** begin PROVIDED DATA **
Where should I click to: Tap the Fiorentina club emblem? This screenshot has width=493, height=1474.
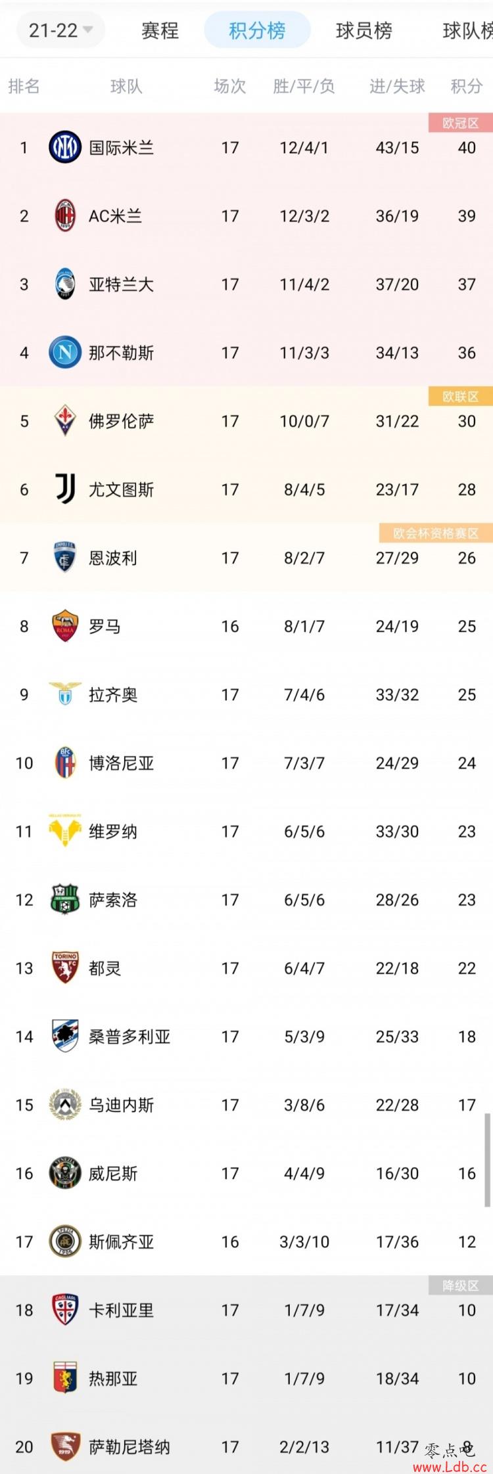point(65,420)
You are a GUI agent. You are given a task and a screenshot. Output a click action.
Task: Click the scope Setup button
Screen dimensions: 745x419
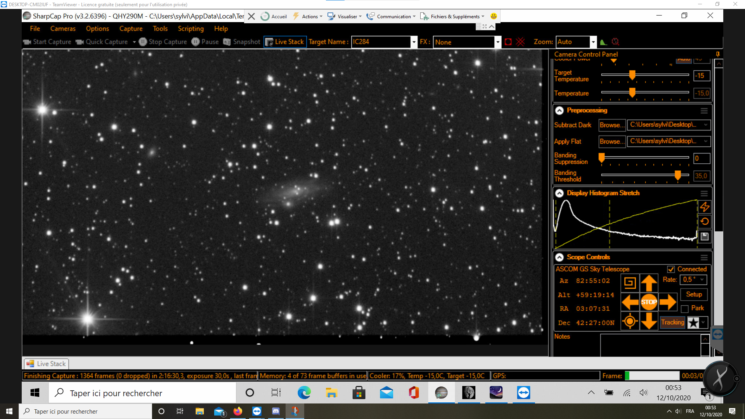pos(694,294)
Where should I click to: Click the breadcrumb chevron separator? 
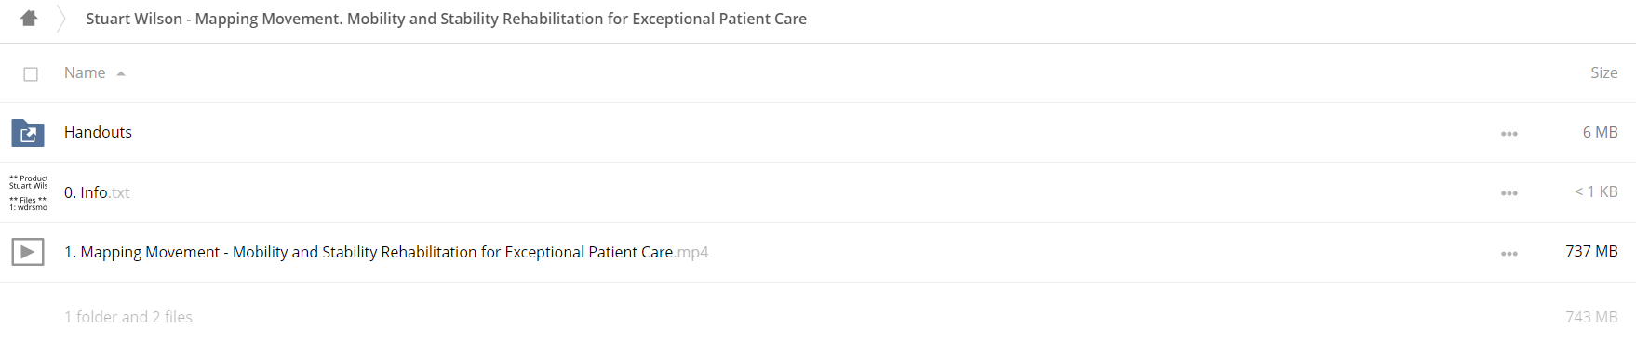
** end PROVIDED DATA **
■ **SET EXERCISE**
Put the lines of all the records above into a numbered list, leaving out blank lines. Omit the pictures from the list.

■ **WRITTEN SOLUTION**
1. Where should I click to: Tap the Fiorentina club emblem? This screenshot has width=493, height=1474.
2. point(65,420)
3. You are a GUI agent. You are given a task and a screenshot. Output a click action.
4. Task: Click the scope Setup button
5. Screen dimensions: 745x419
6. pos(694,294)
7. Where should I click to: Click the breadcrumb chevron separator? 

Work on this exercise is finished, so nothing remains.